3-Le dispositif formel : une rhétorique à part entière sur internet

Les deux précédents développements montrent que le discours sur internet est supporté par un dispositif singulier, constitué de cadres formels s’appuyant sur des matériaux divers qui allient la tradition du texte et de l’écrit à la nouveauté du multimédia. Cette alliance inédite implique de repenser les figures classiques du discours et d’envisager quel rôle la rhétorique et les techniques de l’argumentation peuvent y jouer. Cette question est sous-jacente à toute notre analyse de corpus, mais nous souhaitons nous arrêter, dans ce paragraphe, sur deux points précis : la place de l’argumentation dans les pages d’accueil et la façon dont l’arborescence des sites étudiés sont les indices d’une rhétorisation du dispositif supporté par internet.
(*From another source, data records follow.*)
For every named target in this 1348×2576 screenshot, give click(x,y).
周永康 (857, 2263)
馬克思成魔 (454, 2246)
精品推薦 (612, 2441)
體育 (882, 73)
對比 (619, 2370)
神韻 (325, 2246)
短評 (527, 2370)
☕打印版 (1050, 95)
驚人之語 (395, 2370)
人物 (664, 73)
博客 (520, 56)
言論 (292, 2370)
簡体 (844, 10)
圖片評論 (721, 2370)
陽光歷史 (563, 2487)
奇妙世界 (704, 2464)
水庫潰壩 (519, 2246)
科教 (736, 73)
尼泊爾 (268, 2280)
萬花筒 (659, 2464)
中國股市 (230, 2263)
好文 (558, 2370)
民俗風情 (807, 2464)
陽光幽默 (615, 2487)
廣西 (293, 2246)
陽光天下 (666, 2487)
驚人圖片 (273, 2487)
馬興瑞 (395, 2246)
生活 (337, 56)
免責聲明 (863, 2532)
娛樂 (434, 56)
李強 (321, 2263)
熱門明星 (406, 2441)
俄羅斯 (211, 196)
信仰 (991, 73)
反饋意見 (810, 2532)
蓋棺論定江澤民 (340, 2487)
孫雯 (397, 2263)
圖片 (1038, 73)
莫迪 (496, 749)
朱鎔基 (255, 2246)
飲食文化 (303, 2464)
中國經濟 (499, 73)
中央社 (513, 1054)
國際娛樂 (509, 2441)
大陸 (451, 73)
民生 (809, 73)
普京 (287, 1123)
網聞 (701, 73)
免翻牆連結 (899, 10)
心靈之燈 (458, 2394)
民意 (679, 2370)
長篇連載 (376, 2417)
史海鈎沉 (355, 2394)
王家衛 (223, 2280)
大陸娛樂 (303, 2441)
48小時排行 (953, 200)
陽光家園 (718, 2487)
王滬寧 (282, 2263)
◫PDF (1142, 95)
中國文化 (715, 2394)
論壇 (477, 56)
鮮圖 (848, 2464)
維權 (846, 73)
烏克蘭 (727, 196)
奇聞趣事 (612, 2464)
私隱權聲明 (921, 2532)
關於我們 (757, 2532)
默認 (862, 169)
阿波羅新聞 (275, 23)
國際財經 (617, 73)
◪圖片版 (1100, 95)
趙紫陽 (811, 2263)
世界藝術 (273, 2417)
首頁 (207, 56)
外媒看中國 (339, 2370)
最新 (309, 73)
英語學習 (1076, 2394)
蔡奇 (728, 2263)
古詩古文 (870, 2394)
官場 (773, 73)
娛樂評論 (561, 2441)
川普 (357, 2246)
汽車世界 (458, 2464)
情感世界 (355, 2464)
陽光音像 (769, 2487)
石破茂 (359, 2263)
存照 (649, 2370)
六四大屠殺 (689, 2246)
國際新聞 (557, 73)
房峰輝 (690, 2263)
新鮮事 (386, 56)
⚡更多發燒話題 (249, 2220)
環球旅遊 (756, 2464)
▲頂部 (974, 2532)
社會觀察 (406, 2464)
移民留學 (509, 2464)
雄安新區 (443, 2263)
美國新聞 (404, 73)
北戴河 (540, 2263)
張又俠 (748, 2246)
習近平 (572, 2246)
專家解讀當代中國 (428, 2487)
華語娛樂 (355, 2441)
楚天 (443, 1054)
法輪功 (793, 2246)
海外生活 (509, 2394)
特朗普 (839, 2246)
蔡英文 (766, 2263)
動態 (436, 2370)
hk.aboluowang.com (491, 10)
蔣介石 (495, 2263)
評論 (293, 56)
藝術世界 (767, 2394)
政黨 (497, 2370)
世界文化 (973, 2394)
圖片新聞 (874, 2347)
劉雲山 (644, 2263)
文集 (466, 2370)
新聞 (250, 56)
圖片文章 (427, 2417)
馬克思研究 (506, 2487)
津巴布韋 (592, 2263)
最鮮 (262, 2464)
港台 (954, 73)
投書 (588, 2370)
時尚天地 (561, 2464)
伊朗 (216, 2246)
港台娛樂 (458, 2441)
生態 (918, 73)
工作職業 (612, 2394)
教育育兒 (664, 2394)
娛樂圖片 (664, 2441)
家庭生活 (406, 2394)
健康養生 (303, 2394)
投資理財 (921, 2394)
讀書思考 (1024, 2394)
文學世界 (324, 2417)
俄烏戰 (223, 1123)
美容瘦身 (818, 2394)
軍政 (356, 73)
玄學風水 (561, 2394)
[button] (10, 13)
Nous avons évoqué les notions de rhétorique et d’argumentation dans les subdivisions précédentes. Nous y revenons à présent afin de fixer leur sens dans le cadre spécifique de notre étude. D’Aristote jusqu’à la fin du XIXème siècle, l’argumentation se divise en trois grandes catégories de discipline selon Christian Plantin : « l’argumentation est liée à la logique, ‘ art de penser correctement ’ (souligné par l’auteur), à la rhétorique, ‘ art de bien parler ’ et à la dialectique ‘art de bien dialoguer’ 82   ». La rhétorique serait donc une partie de l’argumentation ; Christian Plantin utilise le terme de « argumentation rhétorique » et en propose une définition illustrant la nature « rhétorique » d’un site ou d’une page internet :

« C’est une rhétorique référentielle, c’est-à-dire qu’elle inclut une théorie des indices, pose le problème des objets, des faits, de l’évidence, même si leur représentation langagière adéquate ne peut se saisir que dans le conflit et la négociation des représentations ; elle est probatoire, c'est-à-dire qu’elle vise à apporter sinon la preuve, du moins une meilleure preuve ; elle est polyphonique […]. Dans l’ensemble technique que constitue la rhétorique, la théorie de l’argumentation correspond à l’invention” 83 , ses concepts essentiels sont les topoï, qui se matérialisent dans des éléments concrets ou enthymèmes, faits discursifs complexes de logique, de style et d’affects 84 »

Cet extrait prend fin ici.